START RECORDS FOR PROCESSING
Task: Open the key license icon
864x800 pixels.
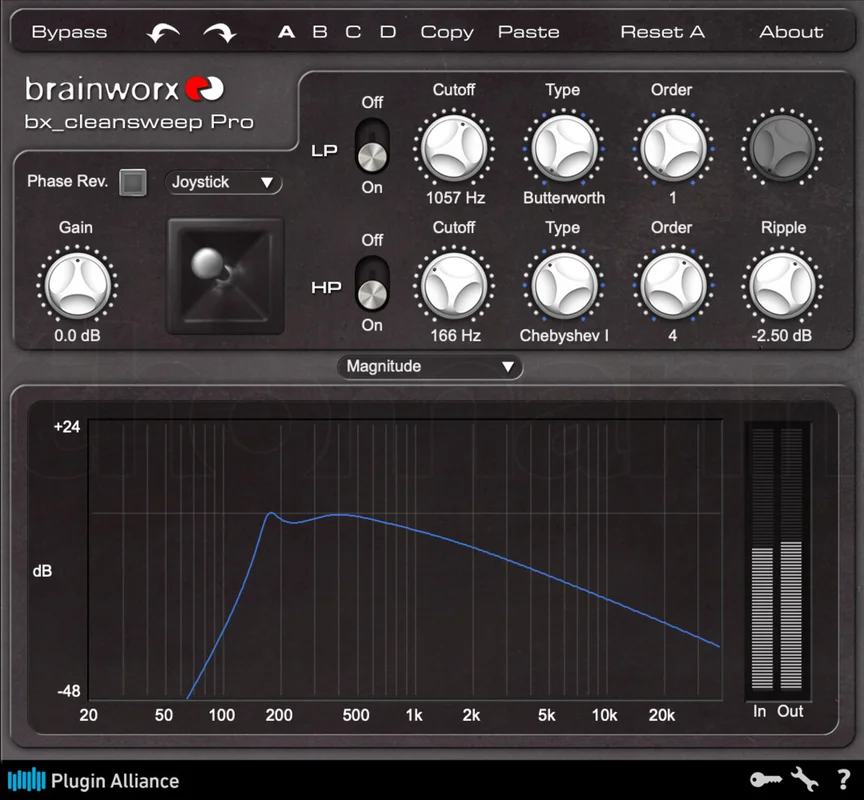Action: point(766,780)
END RECORDS FOR PROCESSING
START RECORDS FOR PROCESSING
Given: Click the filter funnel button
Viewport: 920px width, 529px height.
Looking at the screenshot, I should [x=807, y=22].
END RECORDS FOR PROCESSING
Return the rows verbatim, beginning with the line that contains "Given: Click the filter funnel button" and ending with the line that contains "Looking at the", both of those lines included.

**WRITTEN REPLY:**
Given: Click the filter funnel button
Viewport: 920px width, 529px height.
Looking at the screenshot, I should [x=807, y=22].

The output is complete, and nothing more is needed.